Exp.SampleFrame = [0 40 0]*pi/180;   % initial crystal orientation
rho = linspace(0,pi,91);             % list of rotation angles
Exp.SampleRotation = {'x',rho};      % rotation axis and angles

Bres = resfields(Sys,Exp);

plot(Bres,rad2deg(rho));
xlabel('magnetic field (mT)');
ylabel('\rho (deg)');
Site-selective simulations

In a crystal simulation, EasySpin first determines the number of magnetically distinct sites in the crystal unit cell from the symmetry given in Exp.CrystalSymmetry. Then, it simulates the EPR spectra of all sites and sums them up to obtain the total EPR spectrum.
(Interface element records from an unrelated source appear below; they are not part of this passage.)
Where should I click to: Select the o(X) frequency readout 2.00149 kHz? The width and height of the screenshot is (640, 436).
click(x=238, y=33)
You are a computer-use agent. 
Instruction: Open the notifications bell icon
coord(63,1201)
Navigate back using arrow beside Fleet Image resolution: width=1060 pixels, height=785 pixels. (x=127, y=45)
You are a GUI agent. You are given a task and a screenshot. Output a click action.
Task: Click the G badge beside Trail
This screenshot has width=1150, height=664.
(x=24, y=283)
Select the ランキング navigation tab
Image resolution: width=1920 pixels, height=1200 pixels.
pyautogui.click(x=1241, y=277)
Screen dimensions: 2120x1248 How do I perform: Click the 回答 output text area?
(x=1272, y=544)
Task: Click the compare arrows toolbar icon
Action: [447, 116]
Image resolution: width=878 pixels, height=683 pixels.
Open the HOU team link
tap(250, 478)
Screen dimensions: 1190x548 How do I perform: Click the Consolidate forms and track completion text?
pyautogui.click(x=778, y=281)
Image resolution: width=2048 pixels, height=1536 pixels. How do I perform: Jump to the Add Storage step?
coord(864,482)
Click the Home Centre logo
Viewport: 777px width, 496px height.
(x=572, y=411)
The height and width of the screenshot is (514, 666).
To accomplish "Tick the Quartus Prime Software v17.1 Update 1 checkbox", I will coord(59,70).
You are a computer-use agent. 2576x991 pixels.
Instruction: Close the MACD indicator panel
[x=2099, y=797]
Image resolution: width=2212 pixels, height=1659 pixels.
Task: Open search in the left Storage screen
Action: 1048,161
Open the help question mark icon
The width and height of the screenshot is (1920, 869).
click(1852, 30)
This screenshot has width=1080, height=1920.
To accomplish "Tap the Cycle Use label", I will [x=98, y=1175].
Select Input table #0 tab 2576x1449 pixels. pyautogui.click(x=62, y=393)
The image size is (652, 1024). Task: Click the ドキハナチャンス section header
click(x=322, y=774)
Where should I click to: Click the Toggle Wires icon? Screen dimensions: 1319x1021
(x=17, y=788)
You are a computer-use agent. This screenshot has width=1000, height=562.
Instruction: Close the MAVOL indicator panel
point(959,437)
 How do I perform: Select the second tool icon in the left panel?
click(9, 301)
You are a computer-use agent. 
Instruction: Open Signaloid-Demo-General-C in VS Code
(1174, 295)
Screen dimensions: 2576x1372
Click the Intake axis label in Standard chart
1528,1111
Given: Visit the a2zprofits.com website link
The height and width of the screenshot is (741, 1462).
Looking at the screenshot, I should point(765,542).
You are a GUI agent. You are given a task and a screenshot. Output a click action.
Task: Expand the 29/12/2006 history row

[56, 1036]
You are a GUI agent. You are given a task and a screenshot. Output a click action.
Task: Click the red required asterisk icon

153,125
Occasionally, it is useful to look at the EPR spectra from the individual sites separately. There are two ways to achieve this. One is to ask pepper to return individual spectra for all sites.

Opt.separate = 'sites';   % return individual site spectra
pepper(Sys,Exp,Opt);

Alternatively, ask EasySpin to simulate only a specific subset of sites (e.g. just one) by specifying the site index, or list of site indices, in Opt.Sites. The number of sites depends on the space group given in Exp.CrystalSymmetry. For example, the following limits a crystal simulation to site 3 of the 4 magnetically distinct sites in a crystal with space group symmetry Pmmm (number 47).

Exp.CrystalSymmetry = 47;  % space group Pmmm
Opt.Sites = 3;             % simulate only site 3
pepper(Sys,Exp,Opt);

If Opt.Sites is empty or not given, all sites are included.